Do you have red eyes, itchy eyes or watery eyes? If yes, it could be due to seasonal eye allergies. For many, spring time is pollen season, which means uncomfortable symptoms such as itchy eyes, watery eyes or stinging, red eyes. Springtime eye allergies are often a result of an influx of pollen from trees and flowers into the air and can cause a severe impact on quality of life for those that experience them.

What can you do to defend your eyes this pollen season? Well the most obvious answer would be to limit contact with pollen by remaining inside, particularly when the pollen count is high. Closing windows, using air conditioners and putting on full-coverage sunglasses when going outside can also help to reduce contact with allergens in the air. A HEPA (high efficiency particulate air) filter can be used clear irritants from the air when you are inside.

Since most of us must go outside on occasion, certain medications can treat symptoms such as itchy eyes, red eyes or watery eyes. Often times a basic eye drop is sufficient to soothe and alleviate itchy eyes or red eyes and flush out allergens. Medications with antihistamines, decongestants or mast cell stabilizers are made to reduce irritation of the eyes as well as other symptoms such as congestion and sneezing. Eye drops are sometimes recommended because they can work better than pills or liquid medications to alleviate eye symptoms.

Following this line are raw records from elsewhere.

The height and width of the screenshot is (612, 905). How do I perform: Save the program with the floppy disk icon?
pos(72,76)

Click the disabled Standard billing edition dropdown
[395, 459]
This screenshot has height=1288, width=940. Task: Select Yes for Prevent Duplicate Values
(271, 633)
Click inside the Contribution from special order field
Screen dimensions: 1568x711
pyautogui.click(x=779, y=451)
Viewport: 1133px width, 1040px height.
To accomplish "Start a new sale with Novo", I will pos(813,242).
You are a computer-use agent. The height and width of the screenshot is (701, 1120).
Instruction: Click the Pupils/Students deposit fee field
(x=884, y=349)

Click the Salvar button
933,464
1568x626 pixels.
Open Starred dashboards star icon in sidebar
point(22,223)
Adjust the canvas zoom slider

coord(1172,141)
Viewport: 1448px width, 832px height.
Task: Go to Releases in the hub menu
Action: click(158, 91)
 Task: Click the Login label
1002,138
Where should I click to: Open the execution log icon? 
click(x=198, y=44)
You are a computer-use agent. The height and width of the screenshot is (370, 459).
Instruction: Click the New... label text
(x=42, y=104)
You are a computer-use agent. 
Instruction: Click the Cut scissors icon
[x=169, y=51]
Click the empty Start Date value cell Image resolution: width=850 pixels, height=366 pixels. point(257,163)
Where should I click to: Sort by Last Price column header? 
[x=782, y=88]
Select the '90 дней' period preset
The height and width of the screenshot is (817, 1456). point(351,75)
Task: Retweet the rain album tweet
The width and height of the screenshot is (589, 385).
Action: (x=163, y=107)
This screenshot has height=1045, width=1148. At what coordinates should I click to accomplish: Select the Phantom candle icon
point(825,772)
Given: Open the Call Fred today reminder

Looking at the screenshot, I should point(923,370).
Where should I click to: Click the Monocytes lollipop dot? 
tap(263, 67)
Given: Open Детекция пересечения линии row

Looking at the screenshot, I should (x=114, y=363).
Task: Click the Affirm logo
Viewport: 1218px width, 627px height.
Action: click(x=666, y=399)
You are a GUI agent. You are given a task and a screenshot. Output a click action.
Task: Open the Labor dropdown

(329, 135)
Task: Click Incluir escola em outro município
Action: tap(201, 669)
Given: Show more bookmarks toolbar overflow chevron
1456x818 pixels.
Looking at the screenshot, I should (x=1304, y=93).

Individuals that wear contact lenses often have worse symptoms during eye allergy season because irritants are more likely to stick to the surface of the lens, triggering an allergic reaction. This is made worse when oral antihistamines are taken which further dry out the eyes. Those who wear contacts should take steps to keep their eyes moist and replace contacts on time. Some optometrists suggest the use of daily disposable lenses, because changing your contacts each day reduces the opportunity for allergens to build up.

One of the most important things to remember is, don't rub irritated eyes. This will just exacerbate the inflammation. Since often products that work to alleviate symptoms do require a prescription, if over-the-counter options are not working for you, see your eye doctor.